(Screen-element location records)
◆ ◆ ◆ ◆
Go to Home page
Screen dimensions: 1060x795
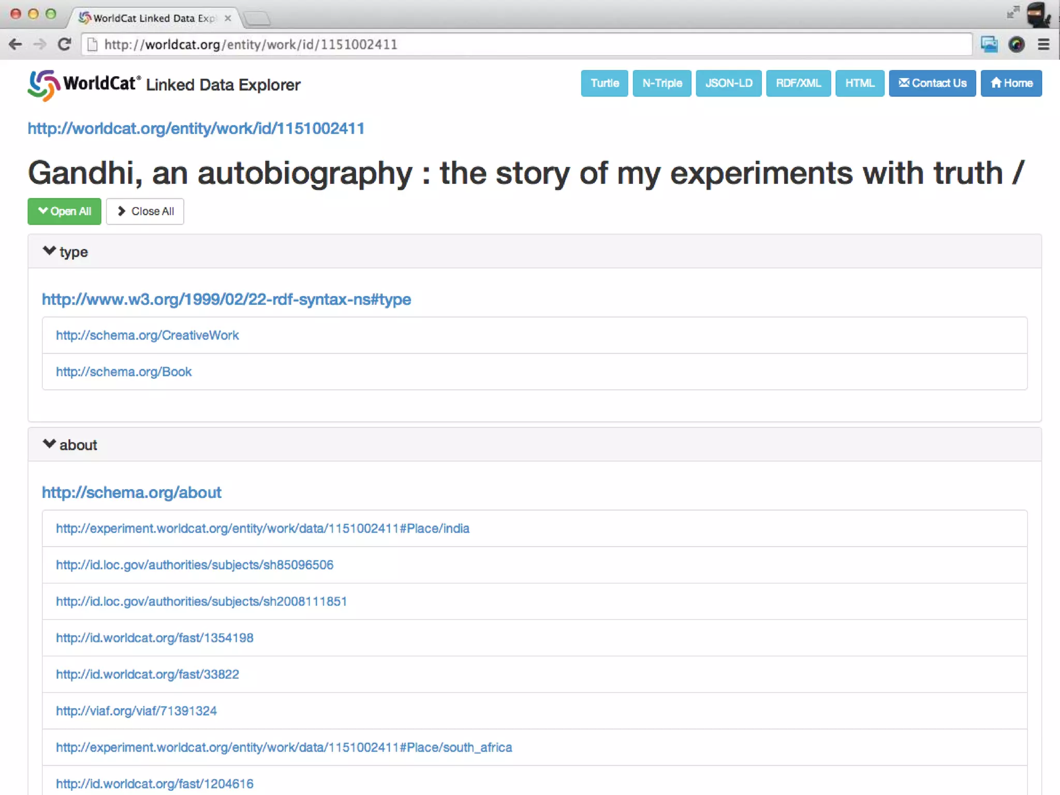point(1011,83)
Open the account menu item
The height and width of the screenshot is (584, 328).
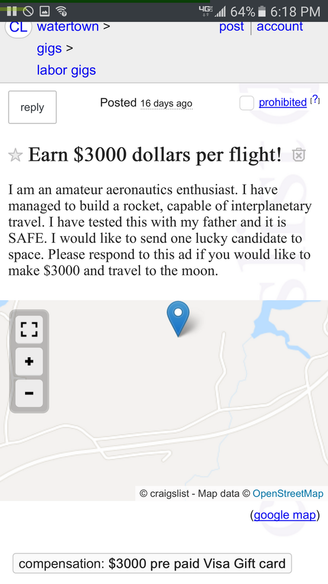click(x=280, y=26)
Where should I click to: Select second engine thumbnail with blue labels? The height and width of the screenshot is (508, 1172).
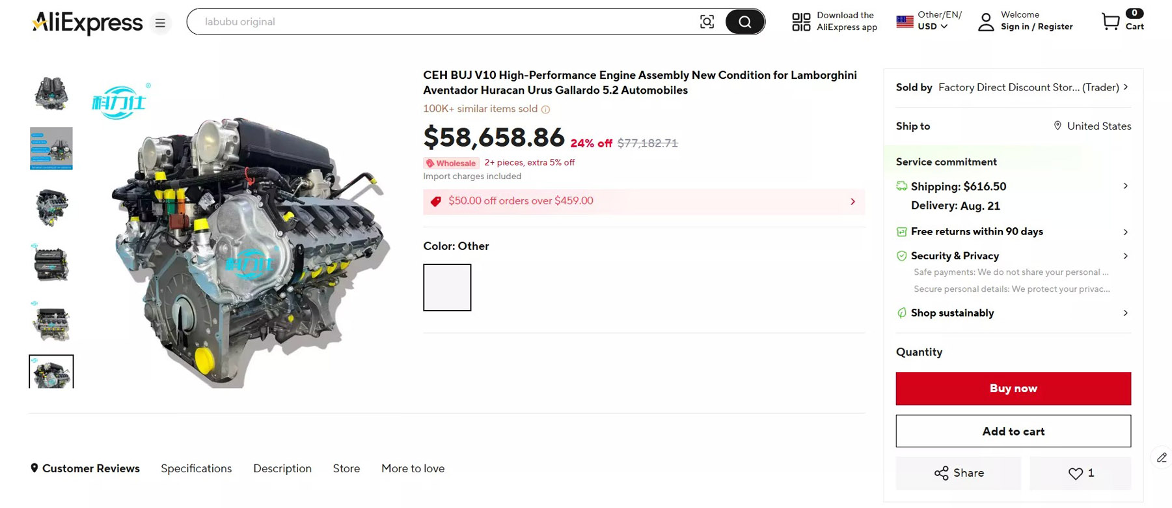click(51, 148)
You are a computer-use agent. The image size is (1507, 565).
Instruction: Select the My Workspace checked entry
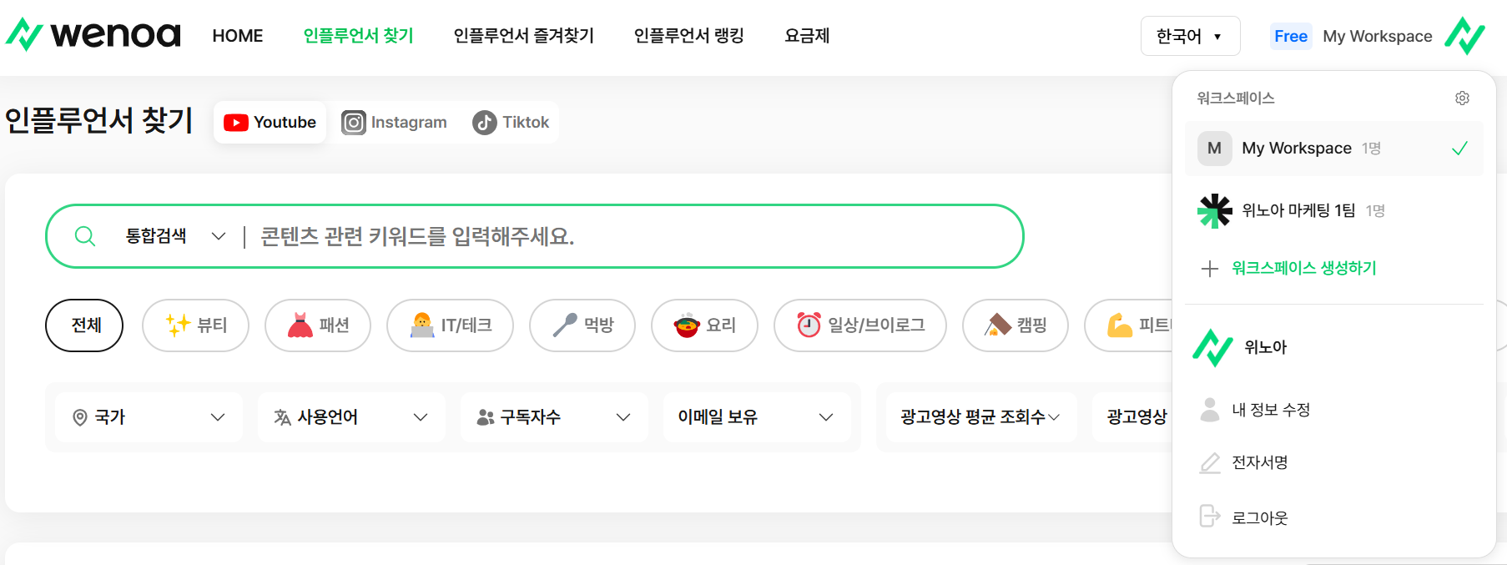pos(1333,149)
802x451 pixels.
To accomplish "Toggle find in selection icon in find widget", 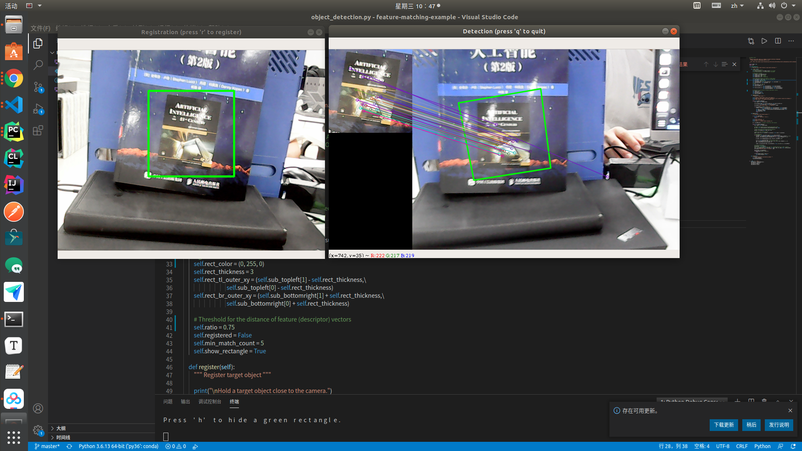I will (724, 64).
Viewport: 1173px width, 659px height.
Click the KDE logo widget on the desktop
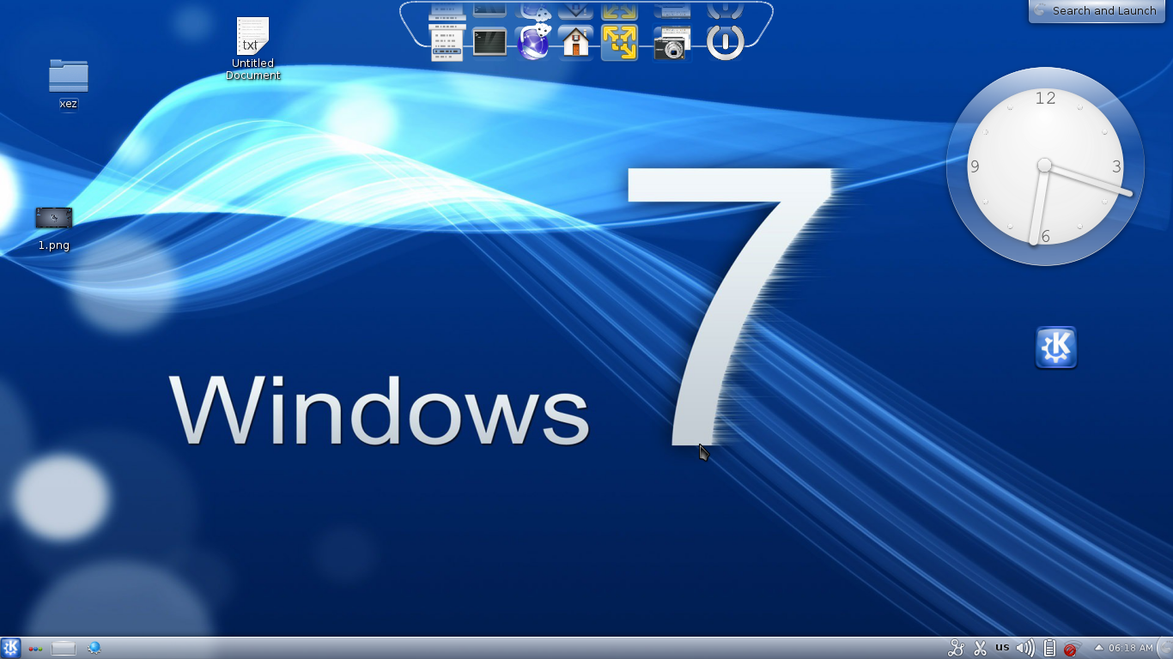1055,347
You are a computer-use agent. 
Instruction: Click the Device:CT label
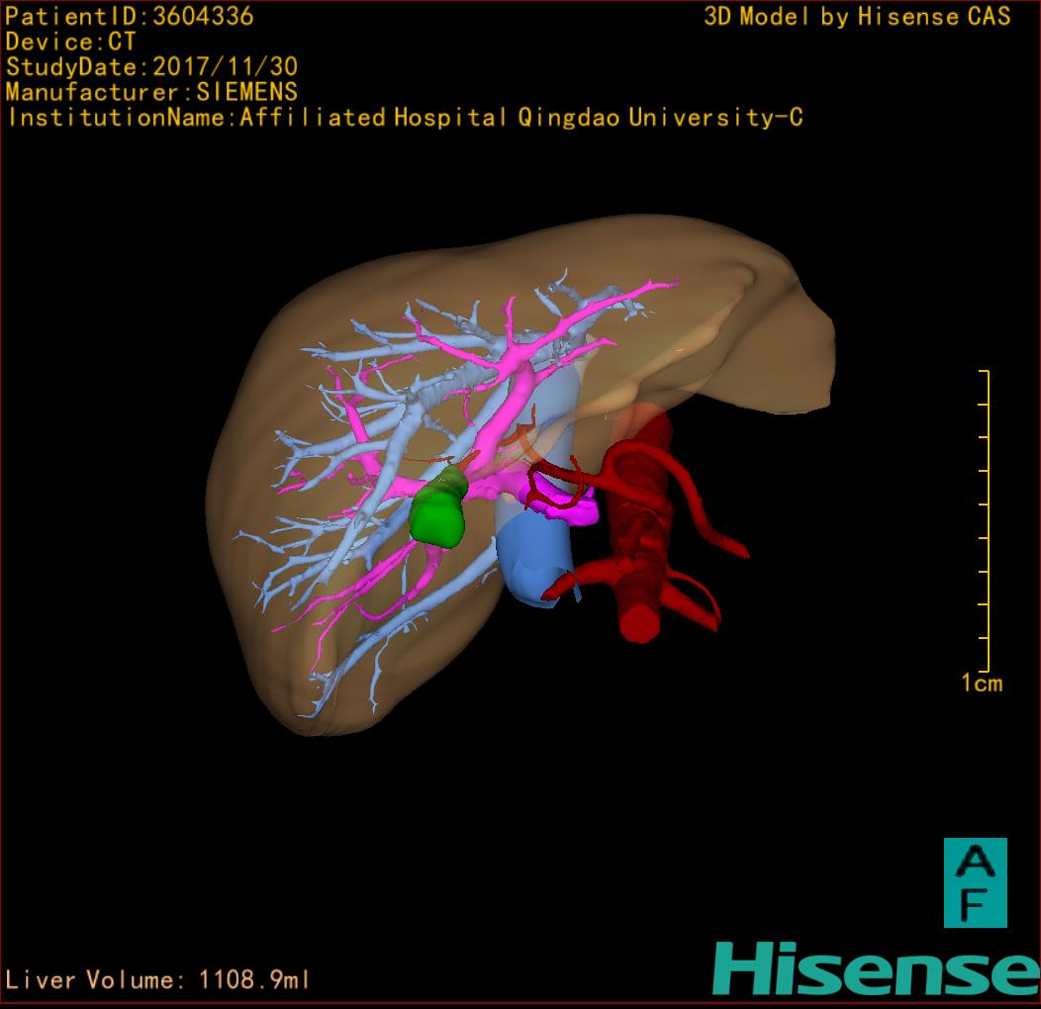pos(71,43)
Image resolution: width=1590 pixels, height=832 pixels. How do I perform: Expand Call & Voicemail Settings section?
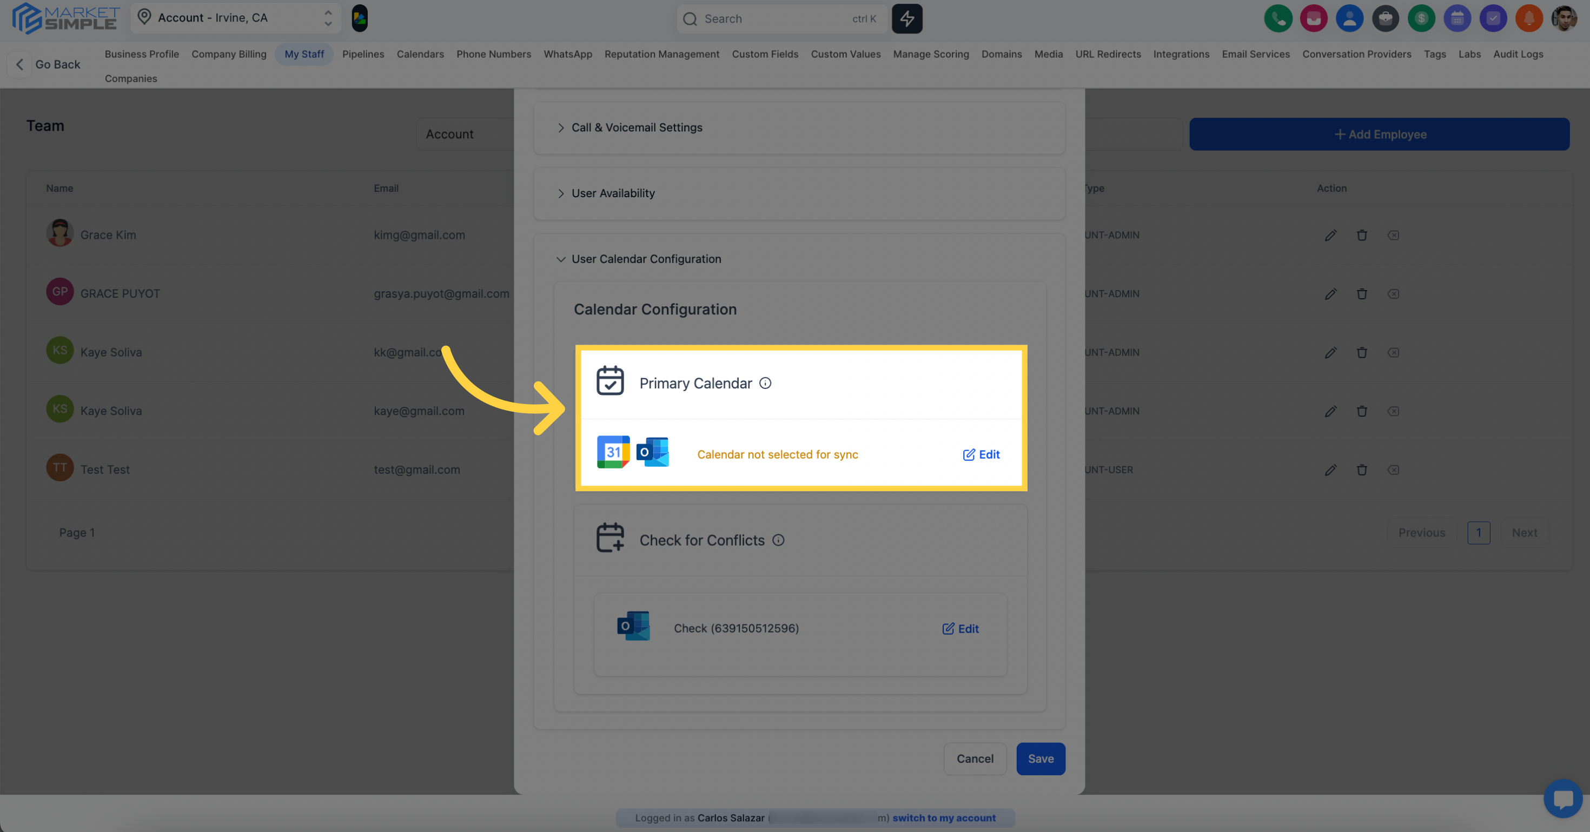tap(636, 128)
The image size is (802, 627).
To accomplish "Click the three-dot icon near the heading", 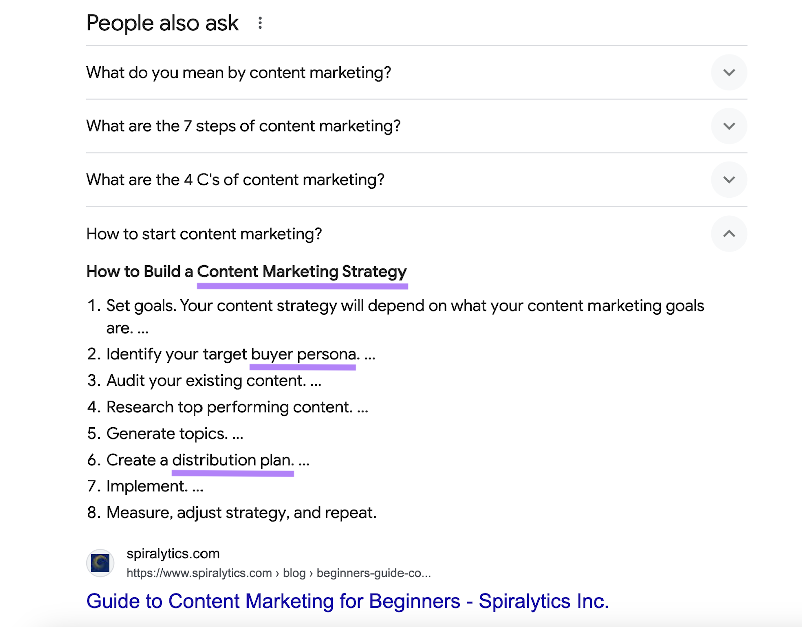I will pyautogui.click(x=260, y=23).
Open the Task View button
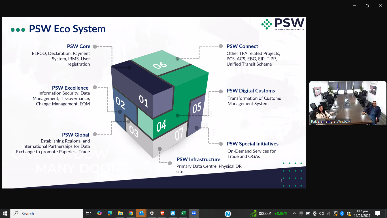The width and height of the screenshot is (387, 218). click(88, 213)
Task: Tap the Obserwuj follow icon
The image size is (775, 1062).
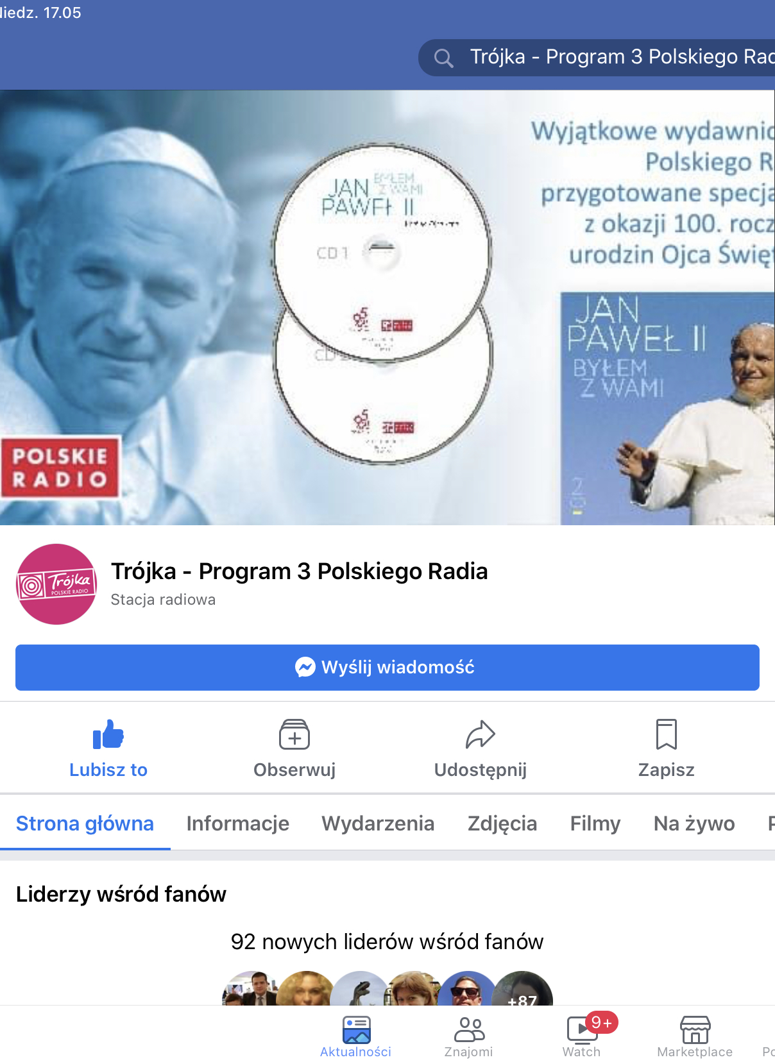Action: pos(294,734)
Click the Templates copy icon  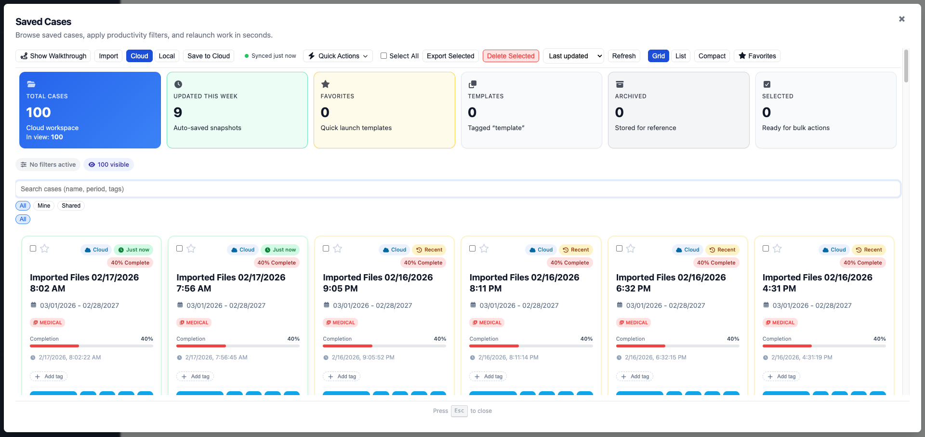(472, 84)

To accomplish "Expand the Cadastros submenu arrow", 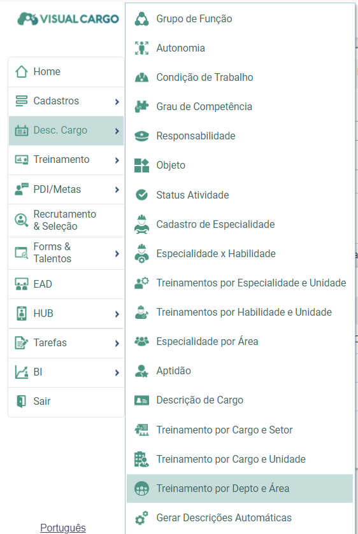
◆ ◆ ◆ ◆
## Exercise
Return every line of the material that contains the word "size".

## Worked answer
You are a computer-use agent. The image size is (1507, 565).
The image size is (802, 627).
The image size is (775, 1062).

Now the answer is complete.